With his education as a technical engineer Boris is good at making and repairing most things; especially his car. When his previous vehicle died a death, he bought the exact same model from a second-hand dealer and used his dead car as parts to make the new one like new. When Boris wasn’t sitting at the sewing table or the kitchen table with his goggles on he would fall asleep on the living room sofa and snore loudly. Looking at him, it was like watching a sleeping beast. For although Boris is very mild mannered and loves to joke, he also has a fiery temper. This, coupled with his perfectly formed body, makes Boris one of the world’s deadliest people though I must say that I’ve never felt intimidated by him. He keeps his temper stored up for when there is a need for it, and there has been occasion it was needed. While out on his hunting trips, Boris has had to face bears and wild cats. He has fought for his life against some the world’s greatest and most ferocious creatures, and so far has never lost a fight. Although Boris snores like a beast, whenever I walked past him sleeping I had the sense that he was watching me with hawk eyes. I could never be sure if he was watching me or not, although he gave the impression of sleeping heavily Boris is actually an extremely light sleeper and can spring from slumber into fast action in a second. I suppose this comes from his inherited hunter’s awareness and from hundreds of nights sleeping out in the taiga.
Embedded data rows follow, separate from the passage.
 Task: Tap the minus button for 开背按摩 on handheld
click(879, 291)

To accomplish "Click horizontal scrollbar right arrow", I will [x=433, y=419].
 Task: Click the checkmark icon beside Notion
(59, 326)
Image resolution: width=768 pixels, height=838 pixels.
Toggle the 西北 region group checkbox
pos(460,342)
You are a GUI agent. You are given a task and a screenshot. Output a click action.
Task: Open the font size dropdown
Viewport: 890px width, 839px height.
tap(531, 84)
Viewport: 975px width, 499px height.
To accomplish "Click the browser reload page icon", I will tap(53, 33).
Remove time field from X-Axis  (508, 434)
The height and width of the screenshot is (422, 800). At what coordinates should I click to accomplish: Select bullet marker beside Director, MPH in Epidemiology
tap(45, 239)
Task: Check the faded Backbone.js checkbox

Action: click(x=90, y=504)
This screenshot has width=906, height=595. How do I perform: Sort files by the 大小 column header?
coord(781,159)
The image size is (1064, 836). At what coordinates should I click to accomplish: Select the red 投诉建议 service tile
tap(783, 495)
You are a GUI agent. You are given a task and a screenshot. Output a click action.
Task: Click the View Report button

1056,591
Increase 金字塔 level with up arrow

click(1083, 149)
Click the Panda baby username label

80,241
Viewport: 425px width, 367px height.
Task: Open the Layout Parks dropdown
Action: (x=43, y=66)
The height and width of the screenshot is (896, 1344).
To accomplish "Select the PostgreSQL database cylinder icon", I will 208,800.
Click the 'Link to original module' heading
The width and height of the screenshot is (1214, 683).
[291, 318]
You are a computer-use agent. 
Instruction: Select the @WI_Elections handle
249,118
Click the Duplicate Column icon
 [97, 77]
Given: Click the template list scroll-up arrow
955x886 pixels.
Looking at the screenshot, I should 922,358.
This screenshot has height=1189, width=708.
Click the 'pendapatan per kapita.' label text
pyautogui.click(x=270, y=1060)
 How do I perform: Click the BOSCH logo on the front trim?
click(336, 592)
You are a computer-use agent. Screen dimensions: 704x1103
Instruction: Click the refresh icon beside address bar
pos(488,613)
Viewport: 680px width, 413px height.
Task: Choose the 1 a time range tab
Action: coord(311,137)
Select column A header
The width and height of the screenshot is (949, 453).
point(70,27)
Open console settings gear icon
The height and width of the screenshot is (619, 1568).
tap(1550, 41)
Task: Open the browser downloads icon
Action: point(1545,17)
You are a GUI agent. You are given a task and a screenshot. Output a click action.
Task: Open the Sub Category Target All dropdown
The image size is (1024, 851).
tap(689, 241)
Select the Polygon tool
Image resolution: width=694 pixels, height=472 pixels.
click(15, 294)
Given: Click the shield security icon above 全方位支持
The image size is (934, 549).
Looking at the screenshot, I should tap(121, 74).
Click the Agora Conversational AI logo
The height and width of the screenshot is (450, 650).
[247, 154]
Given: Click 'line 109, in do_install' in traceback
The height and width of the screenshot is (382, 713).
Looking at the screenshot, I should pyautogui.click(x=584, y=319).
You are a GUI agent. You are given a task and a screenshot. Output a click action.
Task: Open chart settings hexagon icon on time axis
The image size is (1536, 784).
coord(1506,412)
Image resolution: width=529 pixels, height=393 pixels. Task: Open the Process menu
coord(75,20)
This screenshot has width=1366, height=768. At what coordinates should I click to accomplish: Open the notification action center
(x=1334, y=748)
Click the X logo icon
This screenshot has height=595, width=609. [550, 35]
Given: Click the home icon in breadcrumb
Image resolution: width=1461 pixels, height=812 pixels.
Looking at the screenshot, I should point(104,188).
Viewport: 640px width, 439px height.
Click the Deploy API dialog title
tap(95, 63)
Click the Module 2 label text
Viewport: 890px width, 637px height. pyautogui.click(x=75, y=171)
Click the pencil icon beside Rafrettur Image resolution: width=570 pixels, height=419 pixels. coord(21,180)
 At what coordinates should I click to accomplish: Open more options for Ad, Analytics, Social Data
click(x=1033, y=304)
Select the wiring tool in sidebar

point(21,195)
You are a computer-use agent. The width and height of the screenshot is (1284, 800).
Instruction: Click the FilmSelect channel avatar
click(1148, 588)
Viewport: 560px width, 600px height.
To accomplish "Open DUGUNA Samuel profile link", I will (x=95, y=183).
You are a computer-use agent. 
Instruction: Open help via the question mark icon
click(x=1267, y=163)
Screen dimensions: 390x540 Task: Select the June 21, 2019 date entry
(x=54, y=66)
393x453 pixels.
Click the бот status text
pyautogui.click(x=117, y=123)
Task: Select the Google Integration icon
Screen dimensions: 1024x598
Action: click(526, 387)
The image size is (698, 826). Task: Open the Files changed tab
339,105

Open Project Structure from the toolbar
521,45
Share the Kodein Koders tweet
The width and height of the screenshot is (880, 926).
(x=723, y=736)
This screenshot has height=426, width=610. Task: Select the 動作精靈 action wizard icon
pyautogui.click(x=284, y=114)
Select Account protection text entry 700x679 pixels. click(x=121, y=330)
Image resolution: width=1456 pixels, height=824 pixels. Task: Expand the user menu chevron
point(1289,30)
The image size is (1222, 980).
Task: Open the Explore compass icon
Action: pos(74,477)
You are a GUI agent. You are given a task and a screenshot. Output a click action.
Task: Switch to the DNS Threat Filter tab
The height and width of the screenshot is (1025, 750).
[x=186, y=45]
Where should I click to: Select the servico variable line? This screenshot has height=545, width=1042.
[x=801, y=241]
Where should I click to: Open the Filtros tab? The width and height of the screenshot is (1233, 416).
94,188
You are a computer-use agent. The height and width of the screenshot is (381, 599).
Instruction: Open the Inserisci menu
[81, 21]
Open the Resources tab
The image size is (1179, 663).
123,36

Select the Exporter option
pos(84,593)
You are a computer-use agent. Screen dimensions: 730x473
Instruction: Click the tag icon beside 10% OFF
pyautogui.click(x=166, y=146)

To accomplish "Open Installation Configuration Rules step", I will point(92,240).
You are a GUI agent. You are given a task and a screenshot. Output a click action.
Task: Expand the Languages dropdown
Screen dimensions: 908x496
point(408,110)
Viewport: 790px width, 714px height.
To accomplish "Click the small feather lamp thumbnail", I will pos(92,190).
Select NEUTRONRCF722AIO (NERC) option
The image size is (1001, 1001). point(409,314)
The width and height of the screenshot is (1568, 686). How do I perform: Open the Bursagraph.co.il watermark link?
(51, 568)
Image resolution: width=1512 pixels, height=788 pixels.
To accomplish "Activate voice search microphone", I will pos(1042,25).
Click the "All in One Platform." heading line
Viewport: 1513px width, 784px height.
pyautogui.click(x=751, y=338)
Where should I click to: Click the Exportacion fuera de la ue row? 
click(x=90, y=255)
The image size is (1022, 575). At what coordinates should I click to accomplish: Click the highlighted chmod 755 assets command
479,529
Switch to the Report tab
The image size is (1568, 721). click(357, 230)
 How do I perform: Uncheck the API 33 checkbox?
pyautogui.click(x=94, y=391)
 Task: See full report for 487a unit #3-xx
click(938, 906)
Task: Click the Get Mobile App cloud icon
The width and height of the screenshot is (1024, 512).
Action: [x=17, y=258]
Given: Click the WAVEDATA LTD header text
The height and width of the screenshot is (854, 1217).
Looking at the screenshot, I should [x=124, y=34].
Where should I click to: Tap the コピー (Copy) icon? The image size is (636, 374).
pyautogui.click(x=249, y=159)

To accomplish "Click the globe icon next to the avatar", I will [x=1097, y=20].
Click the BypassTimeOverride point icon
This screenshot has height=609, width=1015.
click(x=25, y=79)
For Boris to catch his prey, he has to catch a train heading north carrying anything up to sixty kilos of equipment or more. In his large rucksack, he carries all the potatoes he needs to survive a month in the wild, as well as knives, medicines, and weapons. He also carries a pair of 10 ft home-made skis. These skis are unusual in that they are covered with fur and are longer as well as wider than normal recreational skis. They are essential for travelling in the taiga where snowdrifts can be as high as 15 ft. Without these Boris can’t hunt. Once the train has been travelling north for seven hours, Boris disembarks in what seems like the middle of nowhere, and because he always catches a train in early evening he normally arrives in the early hours of the morning when it is pitch black. He then has to hike an hour before reaching a wide and treacherous river. To cross this he has a home-made boat that he keeps buried in the woods. As the river is fast, and very deep, Boris has to use all his strength to paddle his boat and his sixty kilos of gear across to the other side. Once on the other side he then has to hike a few hours to reach his first hut. This hut is in such a remote part of the taiga that it is never disturbed, except by bears. Here he takes as much sleep as he needs before taking a further ten-hour hike to his second hut, which is closer to his hunting ground. Boris can spend as much as a month at this second hut with only himself for company. There is no mobile phone coverage either. If he wants to make a phone call, he has to climb a different mountain to get a small signal. This he does quite often to call Nataliya Petrovna. His calls are never necessary, but he likes to speak to his wife and play jokes. Sometimes he says an earthquake has destroyed his hut and he is sleeping in a tree, or he will say he is being chased by a party of bears with rifles. Anything to amuse.